November 18, 2010 10:57 AM
Early this morning the City Council passed the 2011 city budget. On three hours of sleep I can look back on it and say that I'll be happy to sign it later on today.
When I started my budget process in the summer, I set out three goals. First, protect basic services. Second, keep any tax increase to only what's necessary to do that. And third, accomplish those two things without resorting to budgeting gimmicks. I think the Council and I achieved all three goals.
Not only did we protect basic services, we expanded them. We added eight more police officers and a new unit focused on reducing crimes by repeat offenders, added a few more personnel in the Streets Division to help with various tasks around the city, and added another quarter million dollars in community service investments. There will be no cuts in library hours, parks maintenance or bus service and there will be no Metro fare increase again this year.
We accomplished that without using overly optimistic revenue projections or relying on unrealistic savings or one-time windfalls. And for the second year in a row we didn't dip into our long-term cash reserve. Even after three tough Great Recession-era budgets, the city still enjoys a very healthy fund balance, which is one key factor in maintaining our Aaa bond rating, a nationally recognized score of sound fiscal health.

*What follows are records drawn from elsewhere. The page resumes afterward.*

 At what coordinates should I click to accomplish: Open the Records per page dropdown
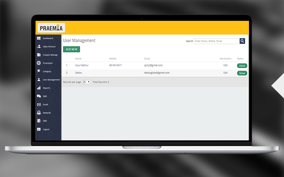[x=86, y=82]
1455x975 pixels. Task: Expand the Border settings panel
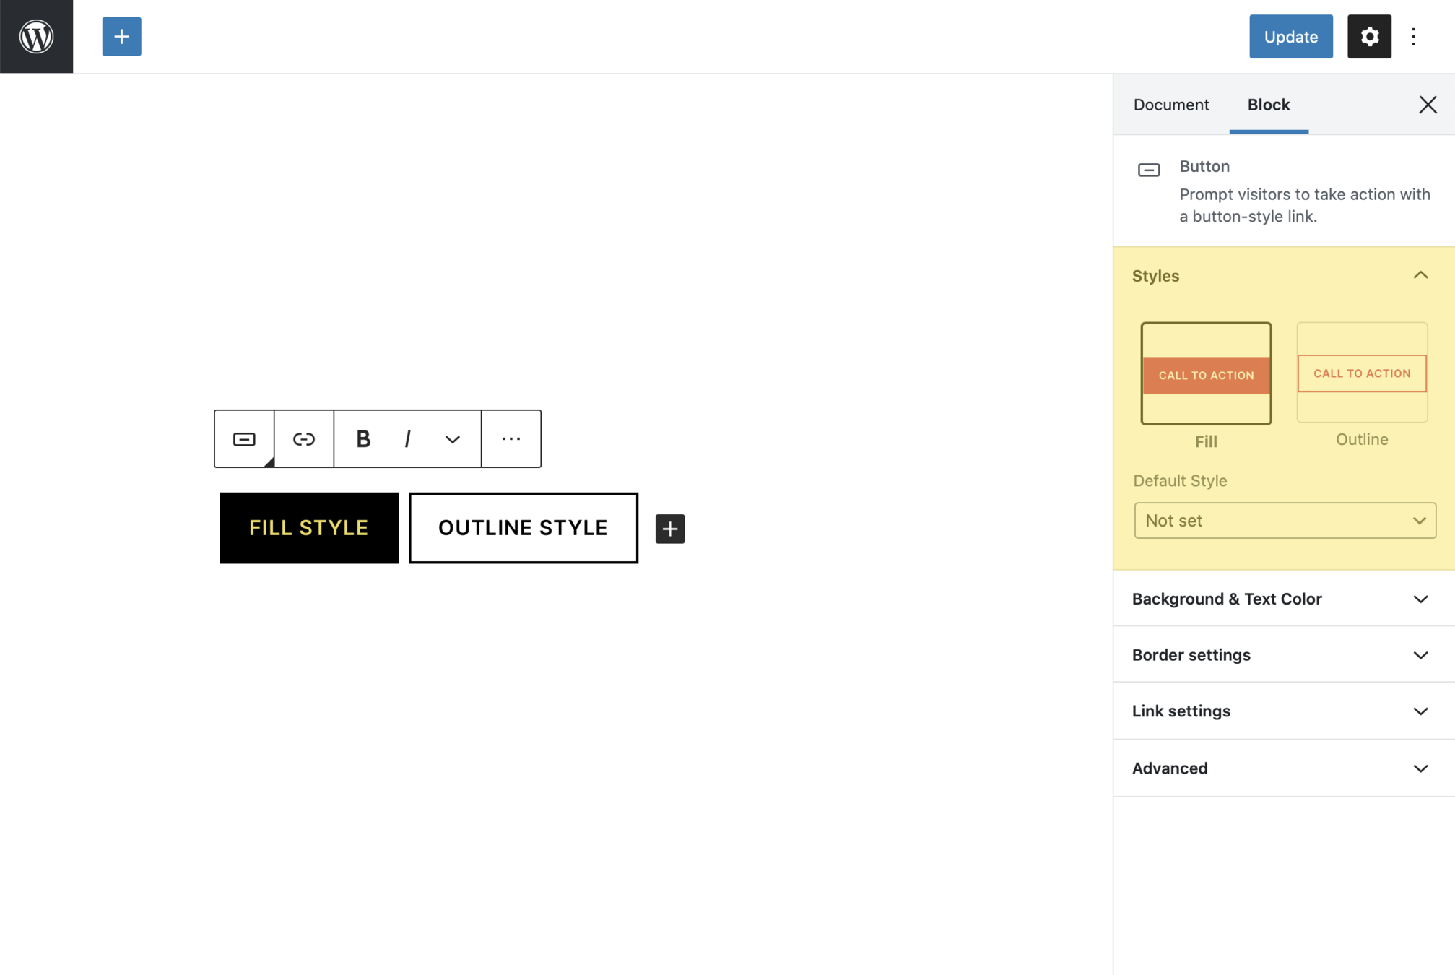(1283, 654)
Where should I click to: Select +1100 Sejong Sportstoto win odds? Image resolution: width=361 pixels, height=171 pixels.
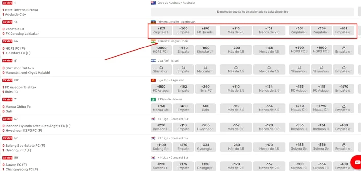pos(161,147)
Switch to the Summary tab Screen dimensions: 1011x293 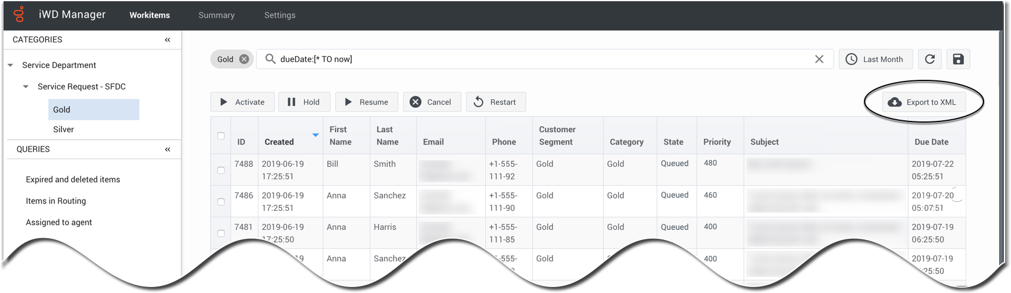216,15
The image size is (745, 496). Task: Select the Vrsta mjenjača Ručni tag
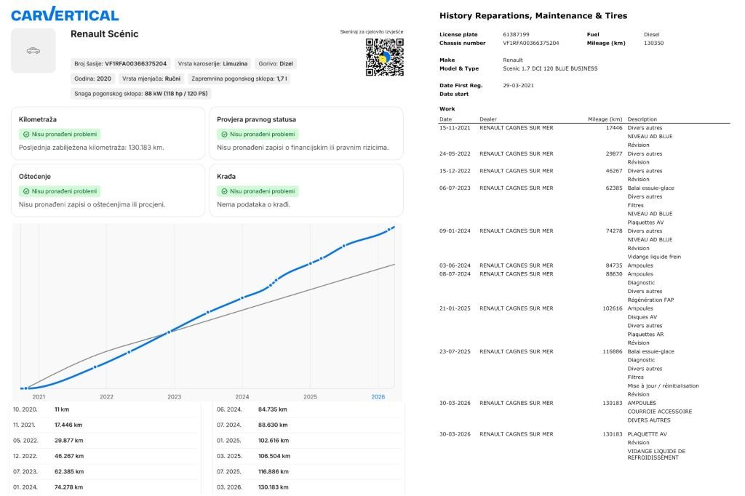pyautogui.click(x=151, y=79)
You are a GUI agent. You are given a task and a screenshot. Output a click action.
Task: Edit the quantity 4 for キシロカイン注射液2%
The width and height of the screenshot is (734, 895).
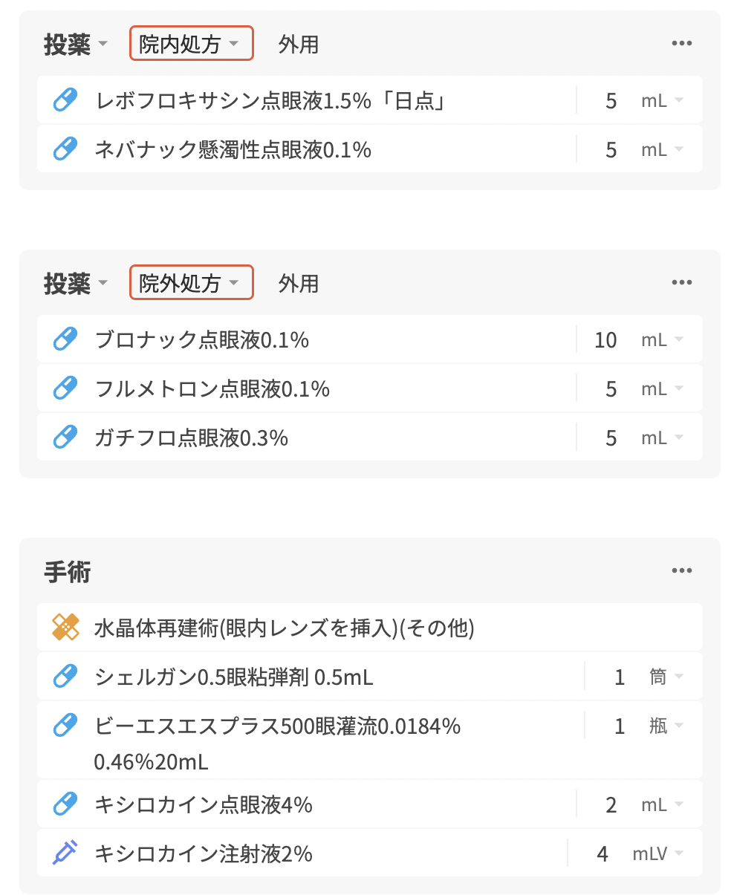[x=602, y=853]
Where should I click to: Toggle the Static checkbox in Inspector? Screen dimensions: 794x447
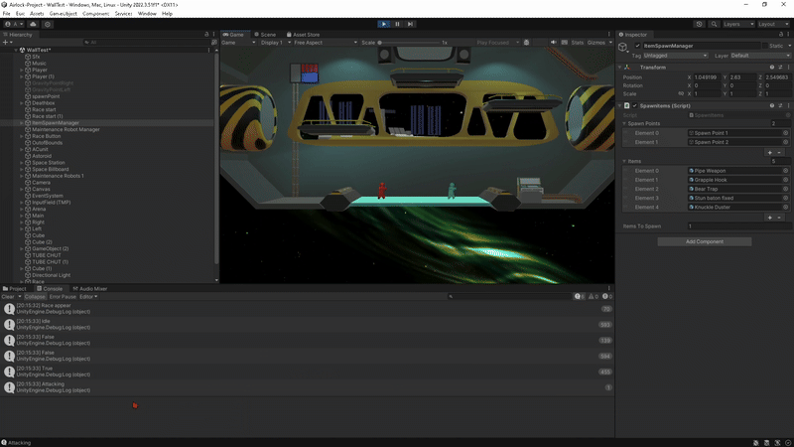(x=765, y=46)
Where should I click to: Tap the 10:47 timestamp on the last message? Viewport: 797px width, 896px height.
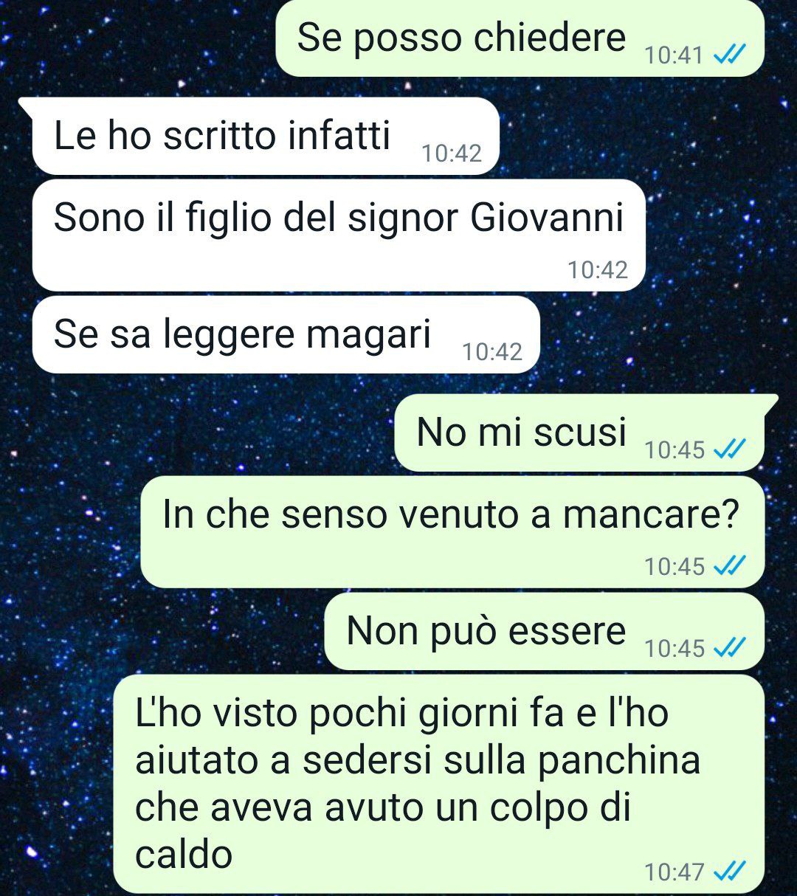[x=674, y=872]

But we couldn't have made those modest increases to basic services and stayed away from unsound budgeting without raising taxes. I challenged the Council to keep the tax increase on the average house at 5% and they came pretty close with an increase just a hair above that amount. There's no question that 5% is a lot to ask of people these days. But the alternatives of slashed services or the kind of budget shell game that has become common at the state level would have been worse.
So, while I take very seriously the concerns I've heard about any tax increase at a time like this, I'm willing to take that heat because I believe we did the right thing overall for the present and future of the city. In a tough time this is a good budget.